Злючка с папой знакомы очень давно, когда папа еще только начинал. Она была его фанаткой и моталась за ним с одного концерта на другой. Это она придумала организовать его фан-клуб и стала его управляющей. Злючка уже давно не фанатка, возраст не тот. К тому же она слишком хорошо знает папу, но, стоит ему задержать на ней взгляд, она тает. Злючка очень хорошая, но совсем некрасивая, зубы еще хуже моих, и мама не против, что она столько лет рядом с нами. Папа обращается с ней как с любимой собачкой, часто гладит по волосам и костлявым плечам. И еще он называет ее своей подружкой номер один.
– Привет, Солнце, – сказала Роуз Мэй. – Что случилось?
Но я уставилась на Злючку.
Может быть, она знает маму Доли?
– Я ищу Аса, – сказала я. – Его хочет увидеть эта журналистка.
– Что за новости! Договор был только на интервью с Дэнни. Даже Сюзи там быть не должно, – прошептала Роуз Мэй, скривив маленькие розовые губки. – Разговор должен идти только о новом альбоме и новом турне…
– А Дэнни готовит новый альбом и турне? – оживилась Злючка.
Роуз Мэй вздохнула:
– Это проба почвы, Злючка. Успокойся. Вот только опять у нас получится семейное интервью. С фотографиями. – Она смерила меня взглядом. – Надо тебе переодеться, Солнце. И скажи, пусть Клаудия тебя причешет, – задумчиво добавила она. – Кажется, Клаудия наверху, с Асом. Пойду их потороплю.
Она решительно вышла из комнаты, оставив шлейф цветочного аромата. Я поморщилась и чихнула.
– Будь здорова, – мягко сказала Злючка, набирая что-то на компьютере. – Как было бы здорово, Солнце, если бы папа и правда выпустил новый альбом! Как бы обрадовались его фанаты!
– Слушай, Злючка, ты сама была его поклонницей столько лет, даже до того, как папа познакомился с мамой. А ты помнишь, с кем он в то время встречался?
Злючка широко улыбнулась, демонстрируя все свои некрасивые зубы.
– У твоего папы было очень много подружек, дорогая, – сказала она со смешком. – Когда-то он был очень видным парнем.
– А ты не помнишь такую худенькую темную девушку по имени Кейт Уильямс?
– Твой папа меня со своими подружками не знакомил, милая.
– Понятно, но вдруг он как-то по-особенному относился к ней.
Я решила промолчать о том, что у этой женщины, возможно, ребенок от папы. Еще расстроится, как мама.
– Она по-прежнему папу обожает, – добавила я.
Злючка улыбнулась и дотронулась до экрана, обновляя информацию о порядке вступления в члены фан-клуба.
– Знаешь, сколько их, влюбленных в твоего отца?
И вдруг меня осенило:
– Злючка, а давай посмотрим, может, Кейт Уильямс есть в списке членов фан-клуба?
– Вообще-то это конфиденциальная информация.
– Злючка, пожалуйста!

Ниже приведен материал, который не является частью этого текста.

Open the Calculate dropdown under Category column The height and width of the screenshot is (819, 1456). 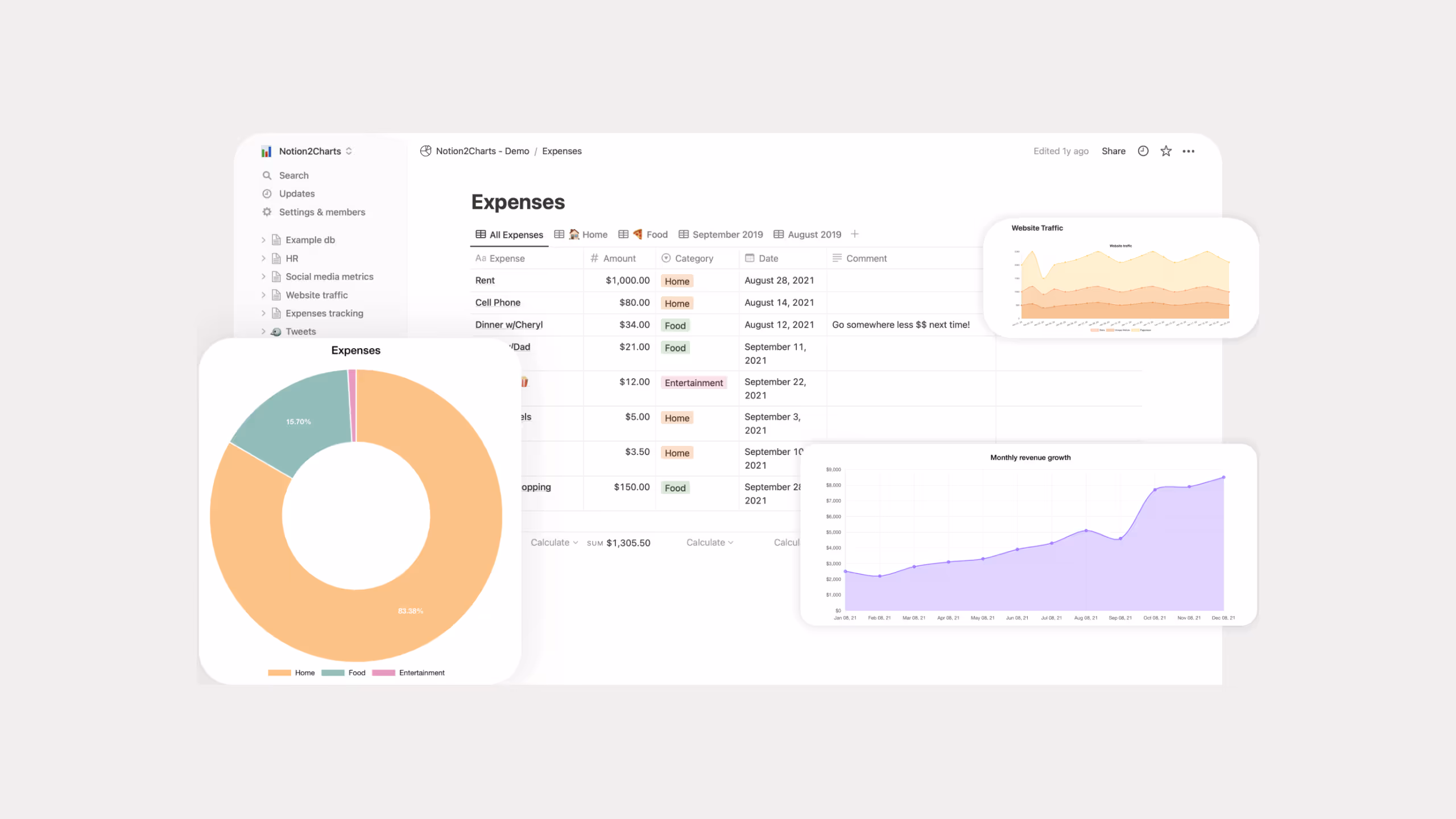pos(709,543)
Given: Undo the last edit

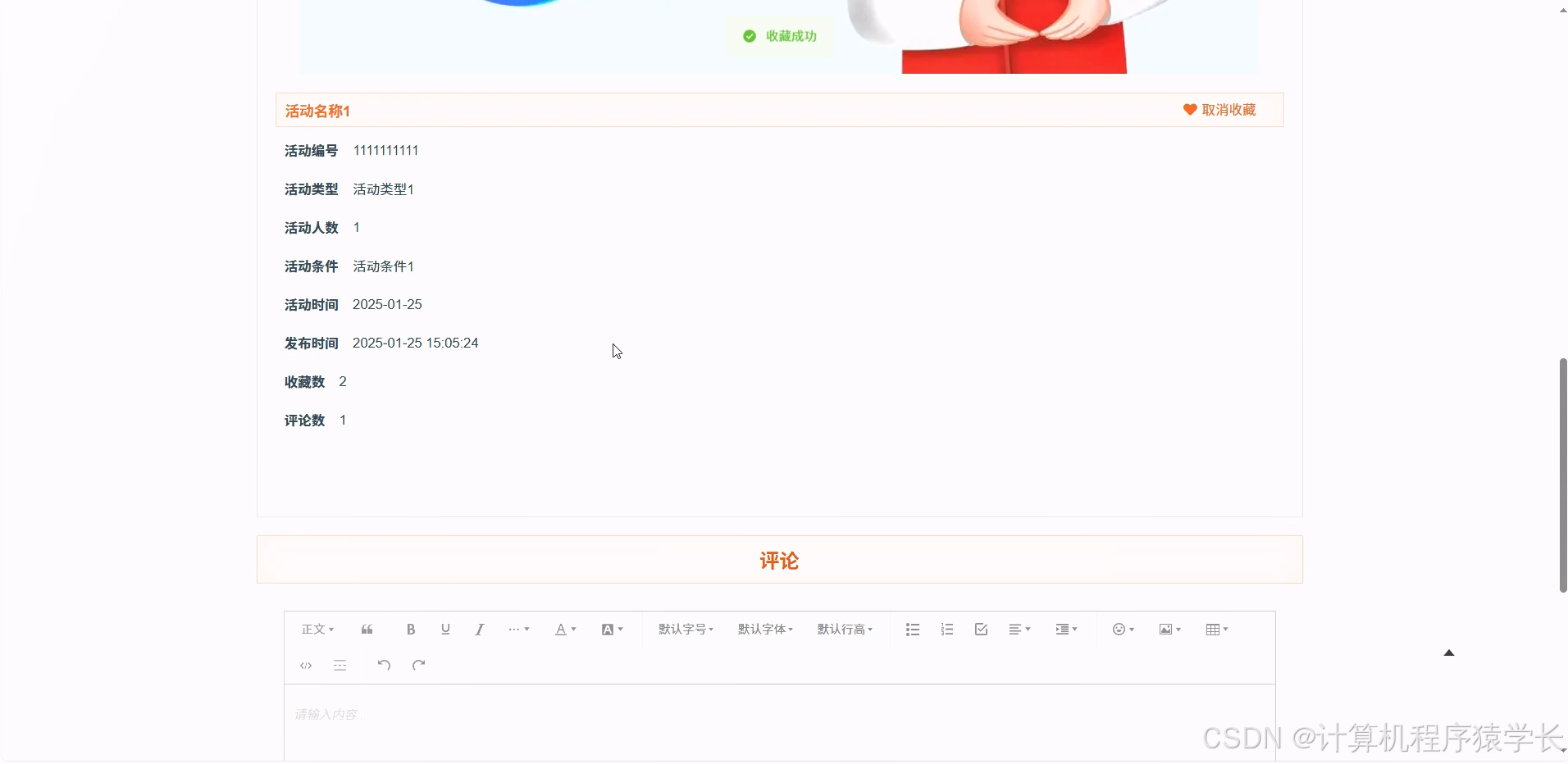Looking at the screenshot, I should pos(383,665).
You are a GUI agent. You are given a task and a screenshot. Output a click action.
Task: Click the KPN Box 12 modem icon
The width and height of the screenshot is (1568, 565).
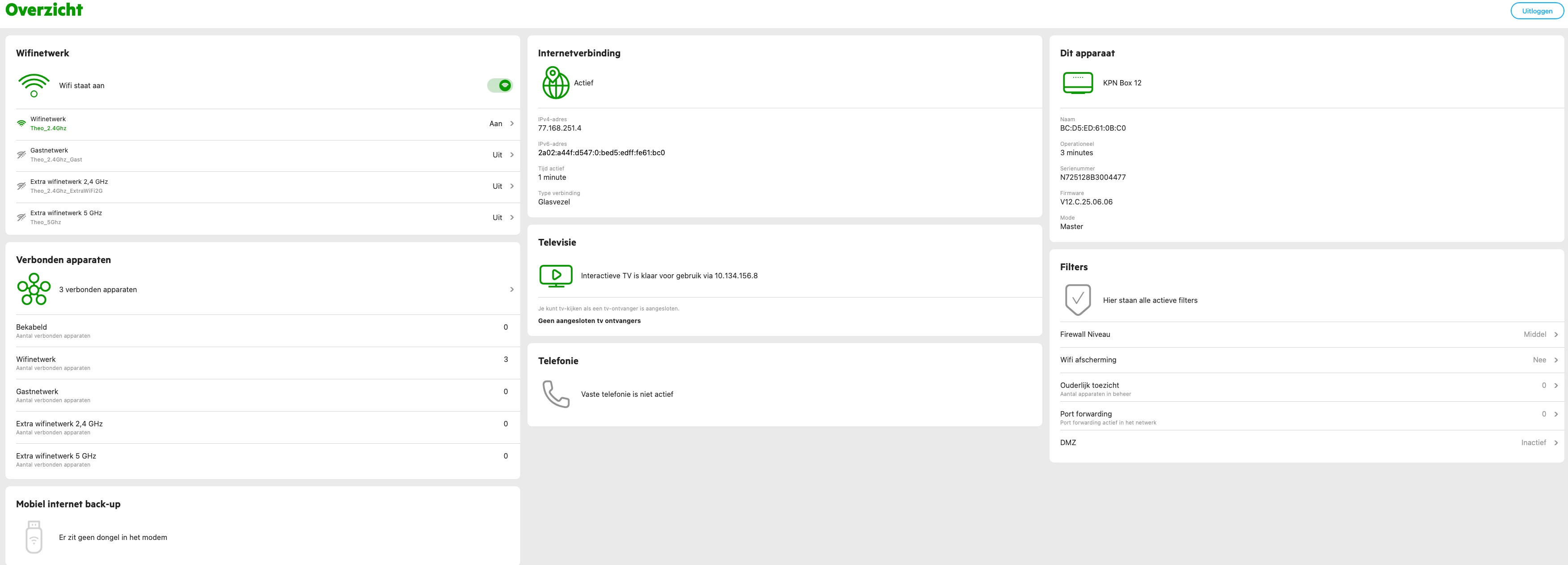pos(1077,83)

Я знаю ее! Я познакомилась с ее дочкой и хочу написать ей письмо. Но у меня нет их электронного адреса. Глянь, пожалуйста! Только быстрей, пока Роуз Мэй не вернулась.
– Ну хорошо, – ответила Злючка и набрала на экране Кейт Уильямс.
– Да тут их целая куча! – воскликнула я, увидев результат.
– В нашем клубе до сих пор сотни тысяч участников со всего света, – с гордостью сказала Злючка. – Смотри, одна из этих Кейт живет на Мальте. А вот еще, из Штатов.
– Нет, это все не то. И не эта – она только что присоединилась.
Я разочарованно вздохнула.
– Но может быть, это кто-то из оставшихся?
Я напряженно пытаюсь вспомнить маму Доли. Вспоминаю ее отчаянный голос. У нее был очень знакомый акцент.
– Она говорила с северным акцентом, как в сериале «Улица Коронации».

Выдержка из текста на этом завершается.